Request:
Reproduce verbatim the items below from the line with "Given: Create a" to the line with "tap(1117, 536)", both of those lines included, and nothing else.

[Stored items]
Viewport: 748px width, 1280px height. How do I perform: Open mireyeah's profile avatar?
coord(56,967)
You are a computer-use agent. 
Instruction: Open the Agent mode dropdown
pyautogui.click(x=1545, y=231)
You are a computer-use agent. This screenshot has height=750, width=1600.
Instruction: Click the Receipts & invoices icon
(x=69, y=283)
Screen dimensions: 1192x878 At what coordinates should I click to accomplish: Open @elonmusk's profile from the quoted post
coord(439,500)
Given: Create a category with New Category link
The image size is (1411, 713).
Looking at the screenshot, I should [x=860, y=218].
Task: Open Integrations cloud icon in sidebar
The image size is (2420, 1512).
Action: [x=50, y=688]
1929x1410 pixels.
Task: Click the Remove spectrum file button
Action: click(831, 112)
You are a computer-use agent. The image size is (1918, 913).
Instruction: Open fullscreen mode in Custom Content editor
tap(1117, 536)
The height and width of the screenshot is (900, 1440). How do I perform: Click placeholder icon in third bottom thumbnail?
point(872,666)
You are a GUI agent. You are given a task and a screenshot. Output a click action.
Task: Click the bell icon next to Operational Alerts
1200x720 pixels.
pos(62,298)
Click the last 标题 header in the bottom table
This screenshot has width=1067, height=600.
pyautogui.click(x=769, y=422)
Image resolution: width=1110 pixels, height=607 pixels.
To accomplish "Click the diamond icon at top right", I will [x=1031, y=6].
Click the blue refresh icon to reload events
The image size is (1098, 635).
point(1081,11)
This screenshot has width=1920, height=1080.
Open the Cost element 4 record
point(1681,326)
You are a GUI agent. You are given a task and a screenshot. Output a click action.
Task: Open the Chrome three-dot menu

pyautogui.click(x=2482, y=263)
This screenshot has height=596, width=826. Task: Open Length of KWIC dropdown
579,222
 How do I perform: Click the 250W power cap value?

Reply to the exercise:
Given: Create a category with New Category link
The image size is (1411, 713).
Looking at the screenshot, I should [x=860, y=218].
Task: Open Integrations cloud icon in sidebar
The image size is (2420, 1512).
Action: [x=50, y=688]
1929x1410 pixels.
Task: Click the Remove spectrum file button
Action: click(831, 112)
You are a computer-use agent. The image size is (1918, 913).
Instruction: Open fullscreen mode in Custom Content editor
tap(1117, 536)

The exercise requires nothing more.